Reaching the 17 Development Goals of the United Nations require us to consider those high-level objectives during the goal setting in our projects. During goal setting for projects we define several goals. For a project we typically define, what we want to achieve at the end of the project, the outputs, results, deliverables, products or services. Certainly, sustainability should be considered during the goal setting. Stakeholders like customers or sponsors of the project will have their expectations regarding these goals and a sound process for collecting those expectations and incorporating them into the requirements for the project is a must for project management. In addition, the triple constraint define the time, the budget and the quality standards for measuring the so-called “project management success”.
However, this isn´t enough. The question is, what the long-term goal, the purpose, impact or benefit of the project is. In one of our blogposts we already discussed the essential difference between “project management success” and “project success”. Projects are performed for a specific purpose, a long-term or strategic goal, they are intended to have an impact and not just deliver products or deliverables. While formulating the impact of a project, sustainability plays a key role. In one of our blogposts about social projects we highlighted the importance of achieving impact through projects. The target audience for this is certainly the donors, sponsors and other strategic stakeholders together with the society and the environment. Before starting into a project we need to think ahead, using the methods and tools mentioned in part 3 of this blogpost series. Project management success is like building sandcastles, with the next wave they are smashed. Thinking of the long-term impact, outcomes or benefits is what matters for projects and programmes.

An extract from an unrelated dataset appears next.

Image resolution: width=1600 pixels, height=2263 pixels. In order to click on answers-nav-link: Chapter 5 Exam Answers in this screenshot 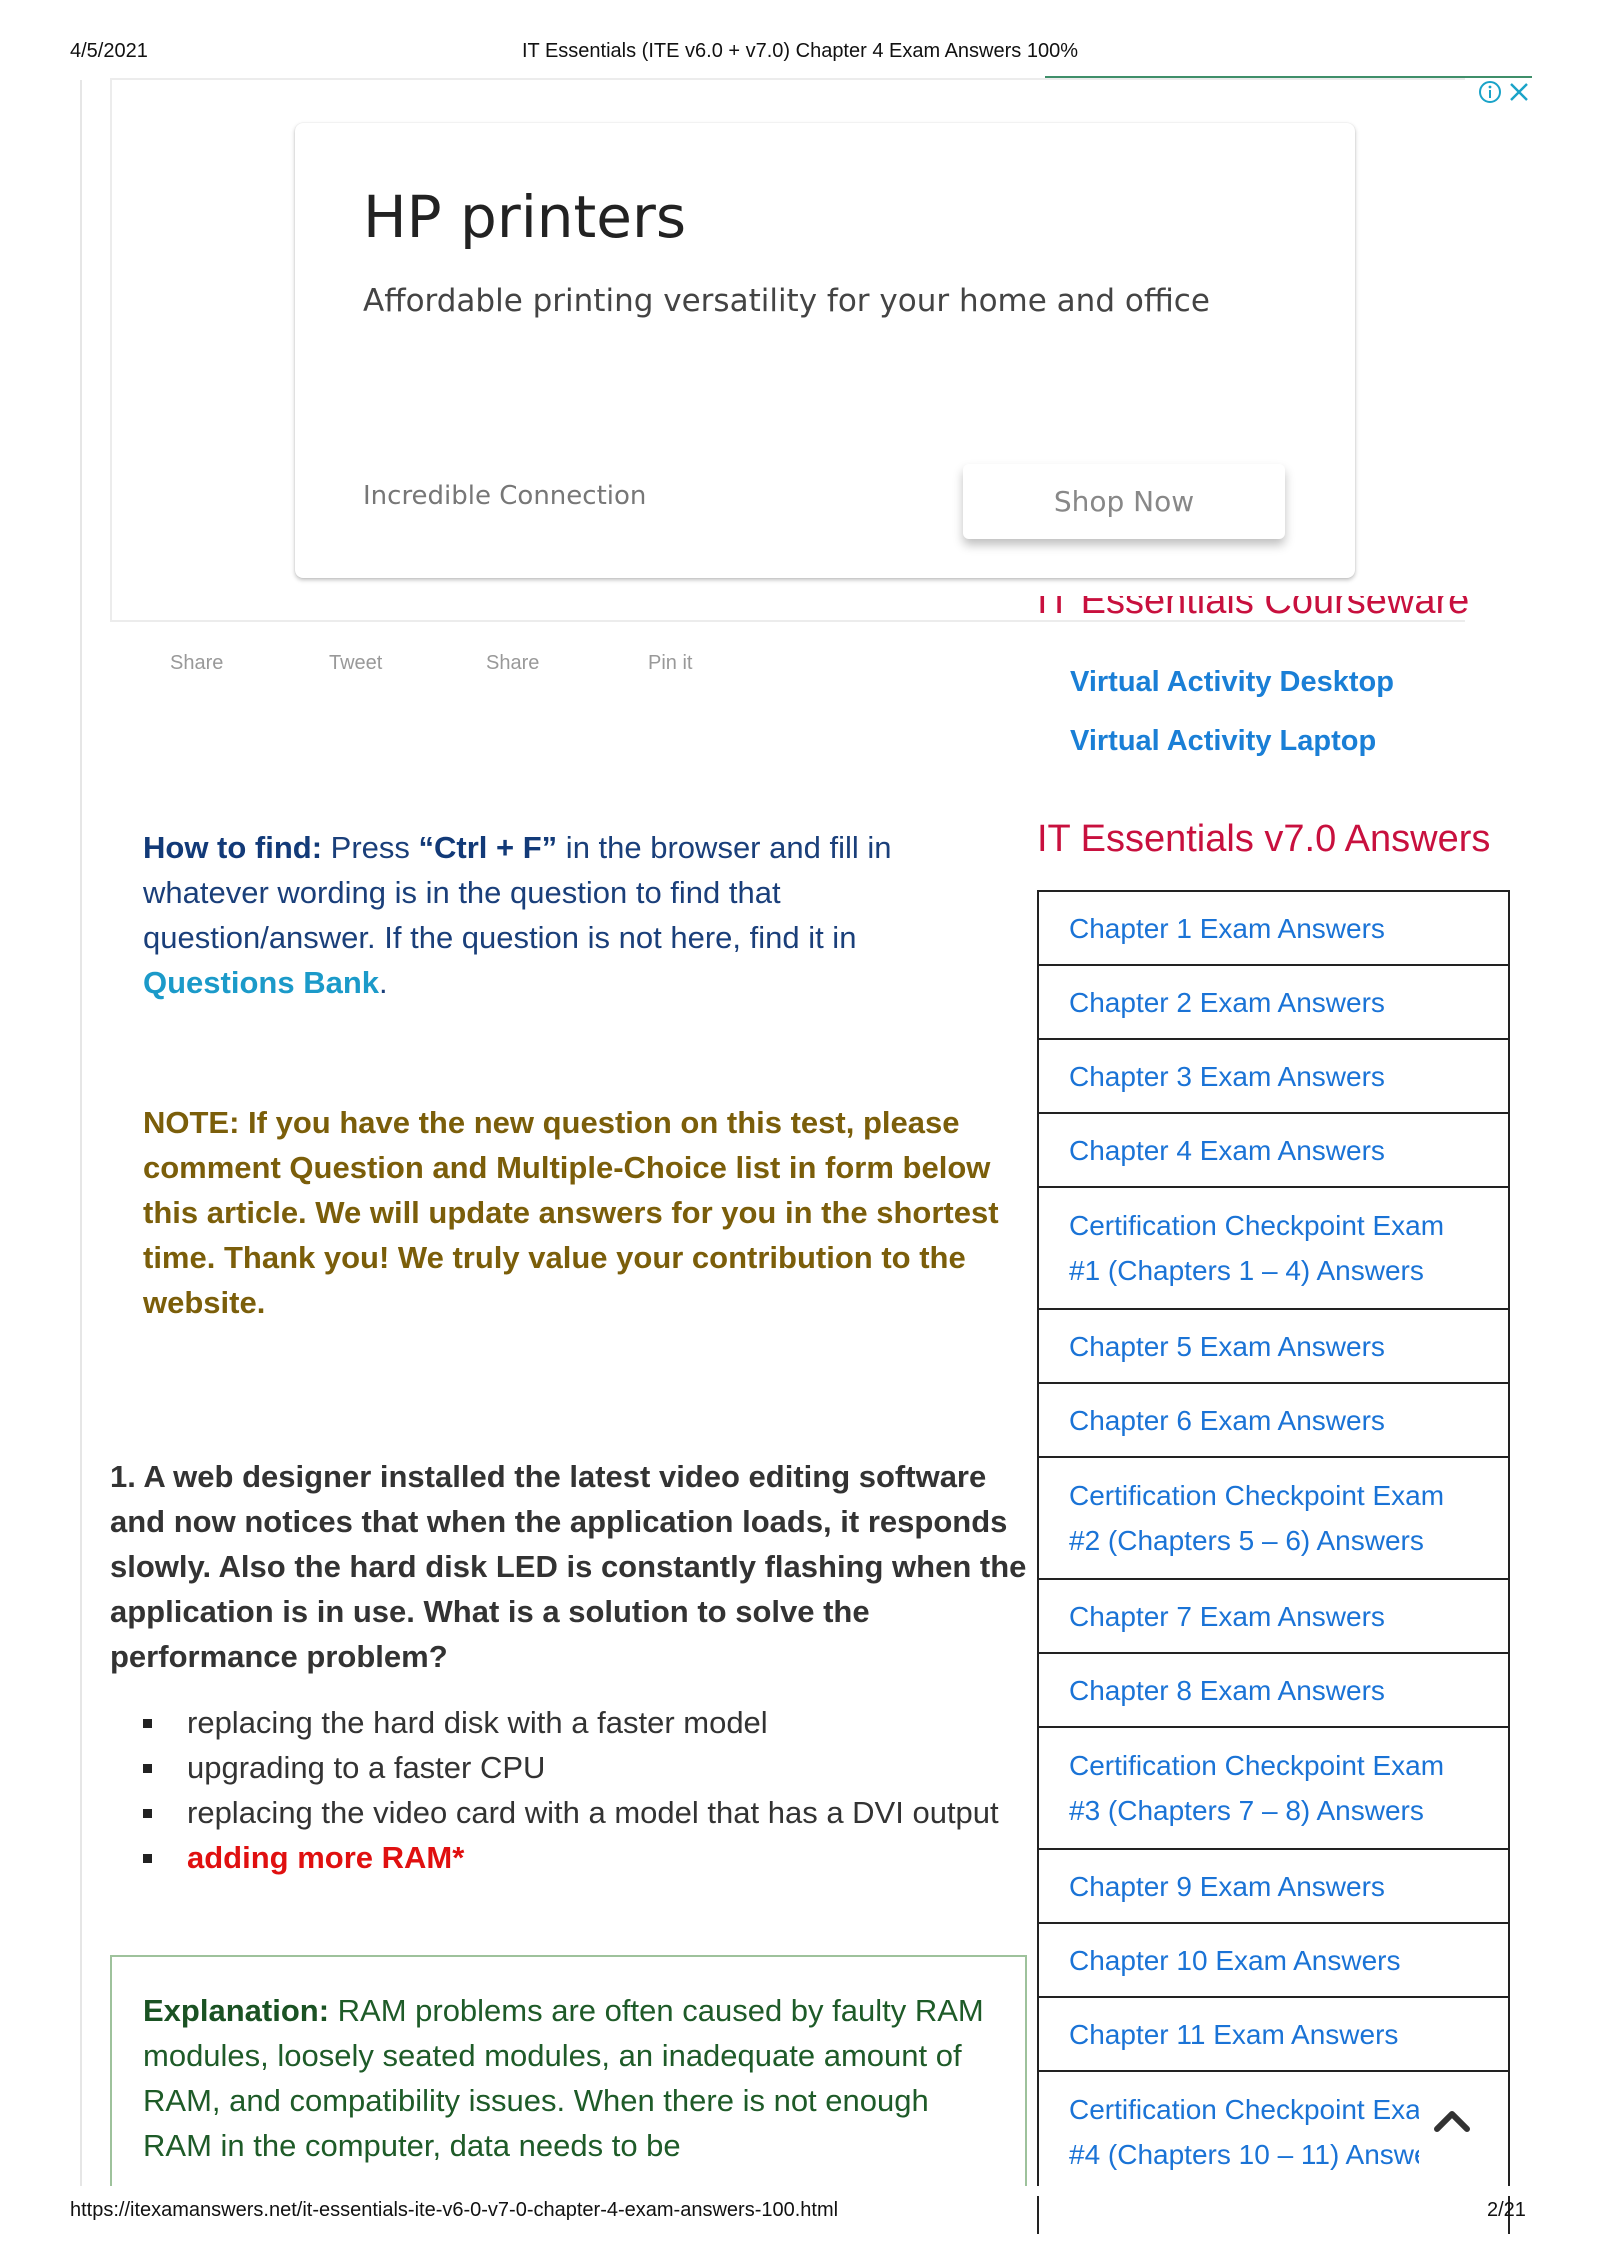, I will do `click(1227, 1346)`.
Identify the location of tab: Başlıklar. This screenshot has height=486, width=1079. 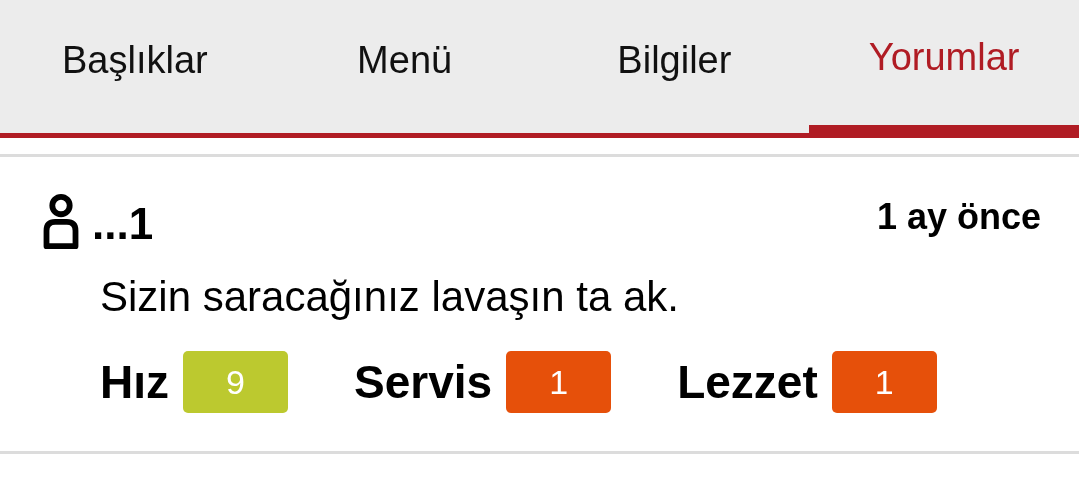
(135, 66).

And still, this isn´t enough. We also need to set ourselves goals for planning, conducting and controlling the project. This may be concerned with the people we engage in projects, their skills and abilities, their development and satisfaction at the end. For example, overburden the people during the project may allow to achieve project management success, i.e. stay in time, however the people could fall sick or be exhausted and never want to participate in a project. The resource utilization during the project lifecycle needs to be managed in a sustainable way, for example in the way we avoid wasting resources. It is also concerned with exploiting the lessons learned and making them available during the project as well as for future activities. People engaged in formulating these goals are the project team members, the project manager, the line managers deploying their people into a project and other internal staff.